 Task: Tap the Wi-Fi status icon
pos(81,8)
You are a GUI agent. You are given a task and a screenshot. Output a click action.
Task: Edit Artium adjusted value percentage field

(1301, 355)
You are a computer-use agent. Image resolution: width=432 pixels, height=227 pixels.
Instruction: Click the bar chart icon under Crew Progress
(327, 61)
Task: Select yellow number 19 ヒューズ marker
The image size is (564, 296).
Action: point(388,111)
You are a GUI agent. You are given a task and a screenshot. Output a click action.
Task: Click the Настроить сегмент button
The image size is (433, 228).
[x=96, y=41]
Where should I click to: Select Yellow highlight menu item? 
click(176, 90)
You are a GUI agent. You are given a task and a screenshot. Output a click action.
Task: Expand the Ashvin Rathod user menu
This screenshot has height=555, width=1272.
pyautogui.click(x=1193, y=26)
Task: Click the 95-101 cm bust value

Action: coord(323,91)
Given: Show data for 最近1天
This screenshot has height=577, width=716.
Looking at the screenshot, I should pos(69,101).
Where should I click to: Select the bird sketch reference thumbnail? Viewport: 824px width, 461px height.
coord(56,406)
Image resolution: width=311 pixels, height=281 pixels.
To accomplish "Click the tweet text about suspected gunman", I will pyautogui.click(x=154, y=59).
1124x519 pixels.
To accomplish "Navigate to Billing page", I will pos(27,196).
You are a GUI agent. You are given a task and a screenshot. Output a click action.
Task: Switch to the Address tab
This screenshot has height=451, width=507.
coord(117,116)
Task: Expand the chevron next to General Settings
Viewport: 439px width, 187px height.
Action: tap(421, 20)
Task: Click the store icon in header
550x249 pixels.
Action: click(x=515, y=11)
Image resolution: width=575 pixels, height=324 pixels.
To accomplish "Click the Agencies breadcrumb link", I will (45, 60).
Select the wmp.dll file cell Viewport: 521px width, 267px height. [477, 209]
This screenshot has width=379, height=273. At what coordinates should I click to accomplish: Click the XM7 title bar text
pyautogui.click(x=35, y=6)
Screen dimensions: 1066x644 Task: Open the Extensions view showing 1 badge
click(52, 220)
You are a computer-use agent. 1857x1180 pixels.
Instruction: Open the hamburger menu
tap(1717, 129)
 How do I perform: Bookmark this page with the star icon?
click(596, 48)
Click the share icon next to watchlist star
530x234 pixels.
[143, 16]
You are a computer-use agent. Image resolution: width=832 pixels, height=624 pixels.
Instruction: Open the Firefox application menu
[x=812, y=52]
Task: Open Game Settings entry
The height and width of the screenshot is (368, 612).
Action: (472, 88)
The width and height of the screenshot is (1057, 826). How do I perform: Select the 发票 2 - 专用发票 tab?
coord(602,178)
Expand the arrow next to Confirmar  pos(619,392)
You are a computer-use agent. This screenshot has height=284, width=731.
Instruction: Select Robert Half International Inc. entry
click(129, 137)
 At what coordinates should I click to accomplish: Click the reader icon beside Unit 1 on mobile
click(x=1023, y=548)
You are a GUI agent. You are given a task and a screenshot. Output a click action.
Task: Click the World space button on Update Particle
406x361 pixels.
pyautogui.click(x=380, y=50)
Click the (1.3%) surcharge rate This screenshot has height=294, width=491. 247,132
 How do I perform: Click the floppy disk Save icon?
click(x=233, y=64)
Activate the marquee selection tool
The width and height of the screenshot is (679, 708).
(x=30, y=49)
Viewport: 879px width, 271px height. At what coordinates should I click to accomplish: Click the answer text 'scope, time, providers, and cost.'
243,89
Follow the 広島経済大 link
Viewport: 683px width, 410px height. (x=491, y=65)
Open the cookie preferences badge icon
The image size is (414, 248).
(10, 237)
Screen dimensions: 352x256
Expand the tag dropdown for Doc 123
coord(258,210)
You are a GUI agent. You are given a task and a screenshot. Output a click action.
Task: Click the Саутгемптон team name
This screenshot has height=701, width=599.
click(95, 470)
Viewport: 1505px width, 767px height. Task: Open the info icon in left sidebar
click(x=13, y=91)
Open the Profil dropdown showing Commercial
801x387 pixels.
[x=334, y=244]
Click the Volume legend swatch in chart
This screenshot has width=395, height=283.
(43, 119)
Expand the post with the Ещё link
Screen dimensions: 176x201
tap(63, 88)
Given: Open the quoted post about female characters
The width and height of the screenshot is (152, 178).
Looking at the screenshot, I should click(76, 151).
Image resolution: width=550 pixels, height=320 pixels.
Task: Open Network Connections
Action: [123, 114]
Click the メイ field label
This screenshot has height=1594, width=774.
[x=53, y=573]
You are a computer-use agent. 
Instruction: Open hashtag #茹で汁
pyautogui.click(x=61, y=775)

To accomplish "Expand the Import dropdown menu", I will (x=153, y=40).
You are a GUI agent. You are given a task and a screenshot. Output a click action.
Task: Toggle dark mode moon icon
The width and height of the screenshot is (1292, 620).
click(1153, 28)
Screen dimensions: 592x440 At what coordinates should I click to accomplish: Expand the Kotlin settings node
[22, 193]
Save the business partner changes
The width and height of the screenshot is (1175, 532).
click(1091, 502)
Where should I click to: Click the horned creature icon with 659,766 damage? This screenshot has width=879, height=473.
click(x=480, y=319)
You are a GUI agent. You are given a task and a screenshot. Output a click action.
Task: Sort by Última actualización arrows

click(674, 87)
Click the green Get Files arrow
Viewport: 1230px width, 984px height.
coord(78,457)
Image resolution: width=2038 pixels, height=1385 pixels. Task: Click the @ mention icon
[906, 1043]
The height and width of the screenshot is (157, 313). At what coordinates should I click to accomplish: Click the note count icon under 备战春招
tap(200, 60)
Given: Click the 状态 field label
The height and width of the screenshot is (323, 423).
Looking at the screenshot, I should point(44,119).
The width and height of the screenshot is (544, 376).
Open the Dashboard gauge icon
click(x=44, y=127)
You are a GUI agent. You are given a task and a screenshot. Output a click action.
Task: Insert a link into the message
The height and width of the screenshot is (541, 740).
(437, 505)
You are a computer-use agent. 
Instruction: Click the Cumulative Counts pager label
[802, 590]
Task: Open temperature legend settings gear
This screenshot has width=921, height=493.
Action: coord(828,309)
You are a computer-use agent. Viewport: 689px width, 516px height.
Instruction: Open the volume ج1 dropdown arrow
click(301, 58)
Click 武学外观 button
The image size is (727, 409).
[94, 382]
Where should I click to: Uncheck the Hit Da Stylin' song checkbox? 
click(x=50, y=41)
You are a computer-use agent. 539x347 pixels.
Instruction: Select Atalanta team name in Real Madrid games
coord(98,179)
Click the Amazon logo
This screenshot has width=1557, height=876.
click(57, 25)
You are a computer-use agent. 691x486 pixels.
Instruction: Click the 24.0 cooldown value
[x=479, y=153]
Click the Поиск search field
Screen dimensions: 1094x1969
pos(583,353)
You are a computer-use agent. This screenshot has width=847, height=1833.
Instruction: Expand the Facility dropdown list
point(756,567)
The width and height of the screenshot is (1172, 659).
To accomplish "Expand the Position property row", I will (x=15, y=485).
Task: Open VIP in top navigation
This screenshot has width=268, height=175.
┄┄┄┄┄┄┄┄┄┄
_Task_:
Each line above that carries the string "will" has to be returned.

_Response for this exercise_:
To accomplish "Click the tweet text about suspected gunman", I will pyautogui.click(x=154, y=59).
To accomplish "Navigate to Billing page", I will pos(27,196).
To accomplish "Click the Agencies breadcrumb link", I will (45, 60).
To accomplish "Expand the Import dropdown menu", I will (x=153, y=40).
To accomplish "Expand the Position property row", I will (x=15, y=485).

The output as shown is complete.